Collected data
####################
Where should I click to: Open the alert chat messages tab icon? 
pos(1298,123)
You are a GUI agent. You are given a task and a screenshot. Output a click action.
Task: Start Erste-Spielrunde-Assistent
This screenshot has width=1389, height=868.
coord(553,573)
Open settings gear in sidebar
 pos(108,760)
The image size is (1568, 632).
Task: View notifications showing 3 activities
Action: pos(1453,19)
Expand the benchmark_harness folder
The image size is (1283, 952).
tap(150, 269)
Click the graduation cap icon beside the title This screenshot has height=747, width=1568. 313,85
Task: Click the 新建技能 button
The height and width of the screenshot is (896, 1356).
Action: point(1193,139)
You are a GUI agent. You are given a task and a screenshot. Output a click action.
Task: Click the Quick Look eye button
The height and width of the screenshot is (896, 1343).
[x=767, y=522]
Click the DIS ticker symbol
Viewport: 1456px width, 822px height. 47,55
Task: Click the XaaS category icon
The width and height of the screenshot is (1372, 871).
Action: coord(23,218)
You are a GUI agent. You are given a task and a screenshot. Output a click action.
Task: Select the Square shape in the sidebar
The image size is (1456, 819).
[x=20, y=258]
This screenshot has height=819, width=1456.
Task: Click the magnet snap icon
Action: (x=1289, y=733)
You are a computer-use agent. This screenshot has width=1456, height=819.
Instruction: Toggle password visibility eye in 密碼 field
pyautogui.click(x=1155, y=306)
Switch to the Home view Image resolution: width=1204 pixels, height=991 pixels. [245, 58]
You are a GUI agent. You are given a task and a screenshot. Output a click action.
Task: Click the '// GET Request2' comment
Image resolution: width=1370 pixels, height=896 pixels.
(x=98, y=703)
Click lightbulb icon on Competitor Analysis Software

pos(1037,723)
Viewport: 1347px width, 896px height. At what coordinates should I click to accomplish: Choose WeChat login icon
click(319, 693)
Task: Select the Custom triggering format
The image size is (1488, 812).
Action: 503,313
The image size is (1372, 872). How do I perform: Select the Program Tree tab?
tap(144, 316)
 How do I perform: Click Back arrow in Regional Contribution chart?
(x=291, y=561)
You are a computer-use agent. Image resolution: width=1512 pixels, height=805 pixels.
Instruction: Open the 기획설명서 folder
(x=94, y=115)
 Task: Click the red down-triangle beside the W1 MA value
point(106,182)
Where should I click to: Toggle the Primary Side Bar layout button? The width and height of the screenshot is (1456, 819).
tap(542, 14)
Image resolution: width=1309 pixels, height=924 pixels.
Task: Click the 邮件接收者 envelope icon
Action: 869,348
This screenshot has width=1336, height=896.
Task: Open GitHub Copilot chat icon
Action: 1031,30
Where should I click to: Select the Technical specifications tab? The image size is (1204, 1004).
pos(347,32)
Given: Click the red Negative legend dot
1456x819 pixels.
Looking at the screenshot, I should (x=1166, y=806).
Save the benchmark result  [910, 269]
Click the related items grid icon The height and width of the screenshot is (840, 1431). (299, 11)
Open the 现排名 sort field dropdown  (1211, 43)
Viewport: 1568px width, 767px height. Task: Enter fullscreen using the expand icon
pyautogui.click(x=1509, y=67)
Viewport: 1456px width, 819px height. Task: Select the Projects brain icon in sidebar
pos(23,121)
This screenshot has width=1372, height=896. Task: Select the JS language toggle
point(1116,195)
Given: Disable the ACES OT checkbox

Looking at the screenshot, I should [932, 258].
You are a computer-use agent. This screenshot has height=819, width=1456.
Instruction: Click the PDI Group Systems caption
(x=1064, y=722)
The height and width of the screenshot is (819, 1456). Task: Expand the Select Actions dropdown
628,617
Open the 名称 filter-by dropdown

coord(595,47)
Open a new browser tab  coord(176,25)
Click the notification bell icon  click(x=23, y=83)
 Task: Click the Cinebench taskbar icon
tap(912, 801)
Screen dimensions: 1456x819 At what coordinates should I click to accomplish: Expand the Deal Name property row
####################
## Your instructions
Out of the records, collect only those lines that contain the string "computer".

## Solution to the exercise
You are a computer-use agent. This screenshot has width=1456, height=819.
You are a computer-use agent. Image resolution: width=1512 pixels, height=805 pixels.
You are a computer-use agent. This screenshot has height=819, width=1456.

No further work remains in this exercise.